The last Confederate monument in Richmond, Virginia, could soon be coming down following a judge's ruling.

Driving the news: A Virginia circuit court judge ruled this week that the city has the right to dismantle the statue of Ambrose P. Hill, which has stood over his remains since 1892, per the New York Times.


The big picture: More than two years after Richmond — the site of massive protests in 2020 following the murder of George Floyd — began its reckoning with Confederate iconography, legal battles over removing statues have continued.
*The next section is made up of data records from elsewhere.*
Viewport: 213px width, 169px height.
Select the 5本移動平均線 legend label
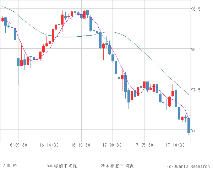(62, 166)
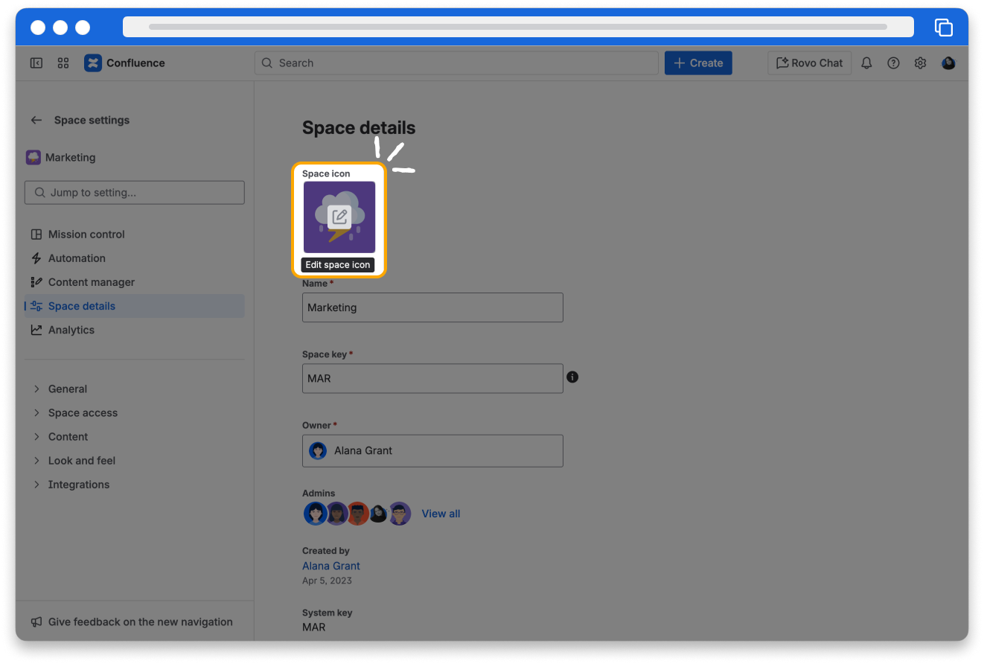
Task: Open Analytics from the sidebar
Action: 71,329
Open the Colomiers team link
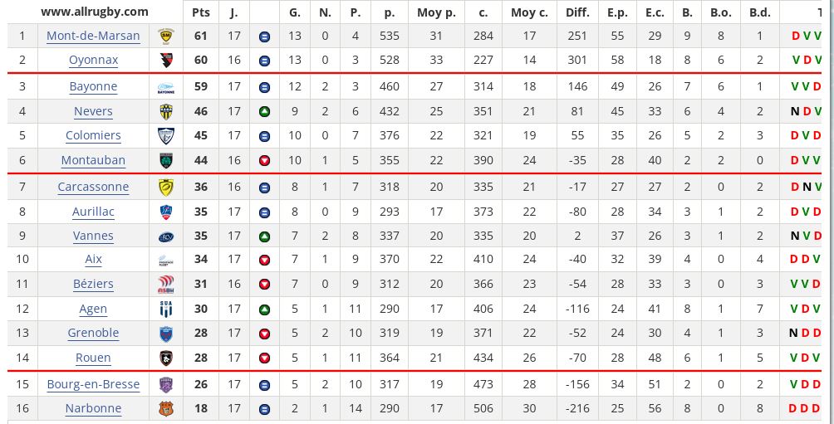Image resolution: width=834 pixels, height=424 pixels. (x=93, y=135)
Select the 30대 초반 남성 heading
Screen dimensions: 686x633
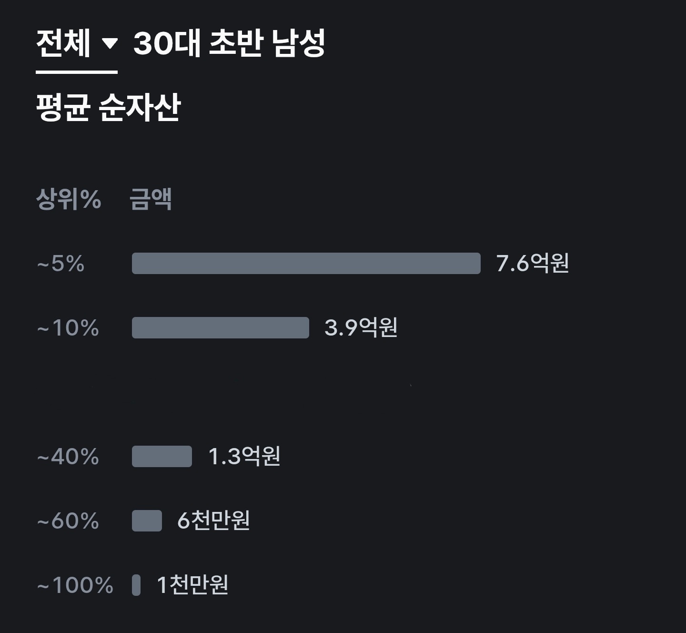pyautogui.click(x=229, y=43)
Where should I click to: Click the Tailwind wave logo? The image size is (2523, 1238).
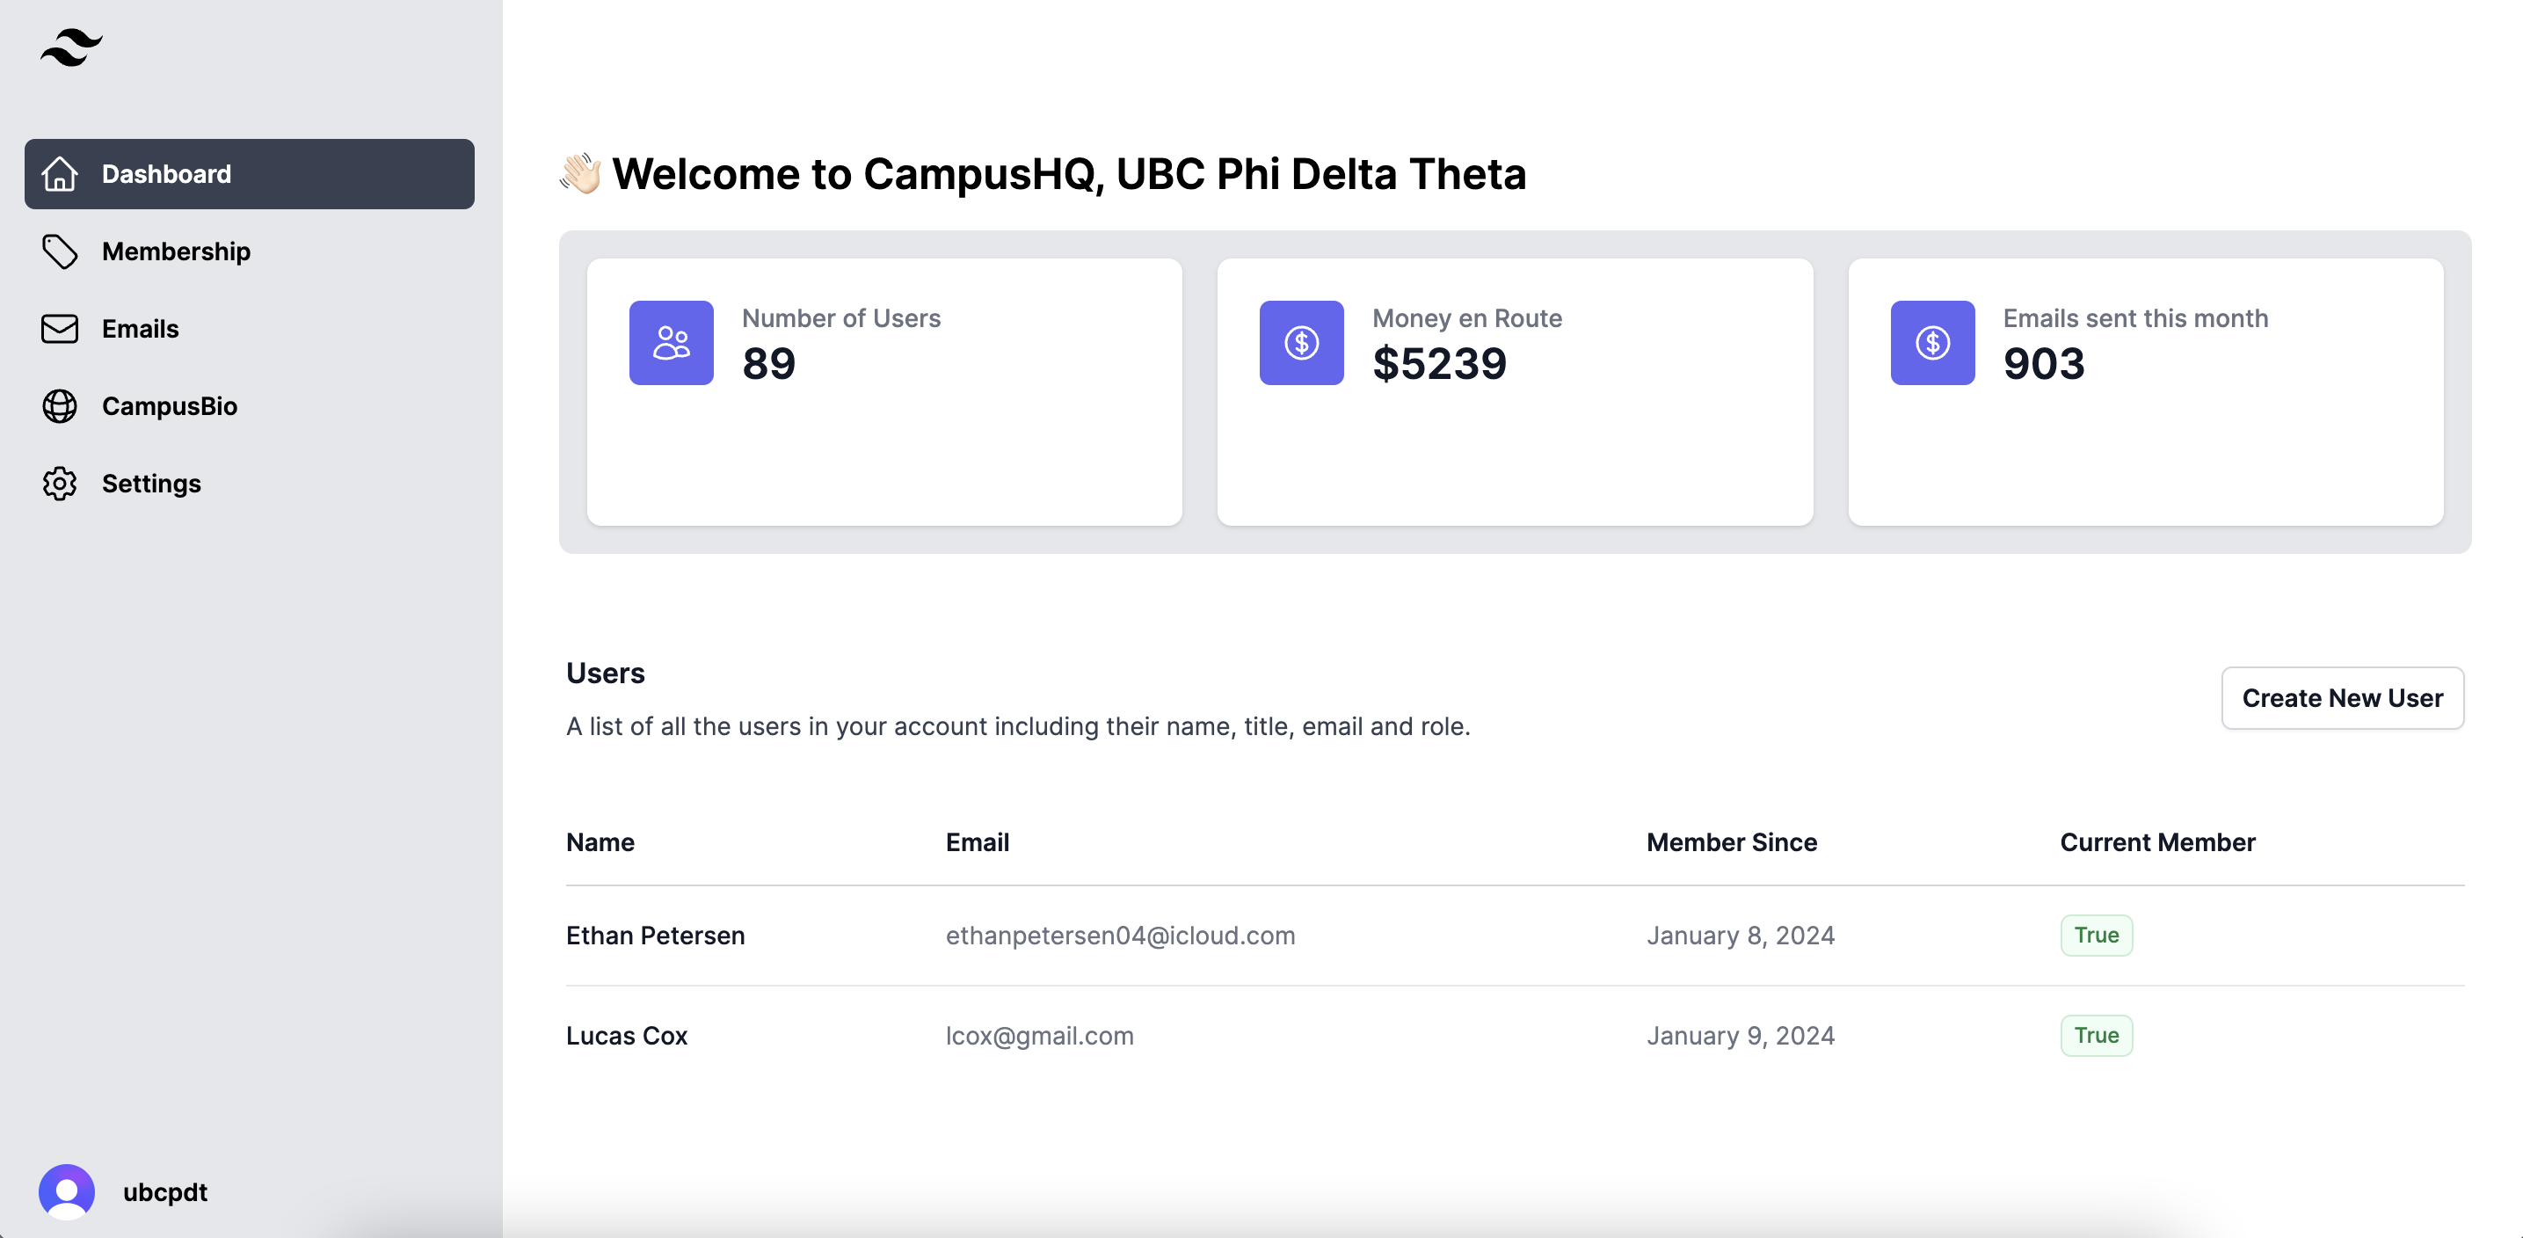click(x=71, y=47)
  • Eleven Confederate statues in Richmond have been disassembled or pulled down by protesters since then, the Free Lance-Star reports.
  • But the removal of Hill's statue, a process that stalled because it's also his gravesite, would mark the end of Confederate statues dotted across the city that was the capital of the Confederacy during the Civil War.

Details: The general's remains will be reburied at a cemetery in Culpeper, according to the ruling.

  • The statue will be donated to the Black History Museum and Cultural Center of Virginia.

What they're saying: "This is the last stand for the Lost Cause in our city," Mayor Levar Stoney said regarding the post-Civil War movement by former Confederates to justify the Confederacy.

The other side: Those who wanted Hill's statue to remain in place argued that removing it would violate the state's Constitution by encroaching on the Legislature’s powers, per the Times.

  • They also argued that removing it defied agreements from the 19th century, including one that required the commonwealth to "faithfully guard" the monument, the Times reports.

Meanwhile, Hill’s indirect descendants did not object to removing the statue or reburying the remains. But they opposed the statue being donated to the museum, saying they only had the right to decide what to do with it.

  • However, Judge D. Eugene Cheek Sr. disagreed in his ruling last week, saying the statue couldn't belong to them because it never belonged to Hill himself.
  • Cheek added that Hill's descendants have the right to appeal, though the Hill family's lawyer told the Free Lance-Star that he was unsure if they would.
  • A decision to appeal Cheek's ruling would delay the statue being taken down.

Zoom out: The murder of George Floyd sparked the removal, relocation or renaming of at least 200 memorials in 2020, Axios' TuAnh Dam reports.

  • The following year, another 73 Confederate statues across the country were removed or renamed in the wake of protests against police violence and racism.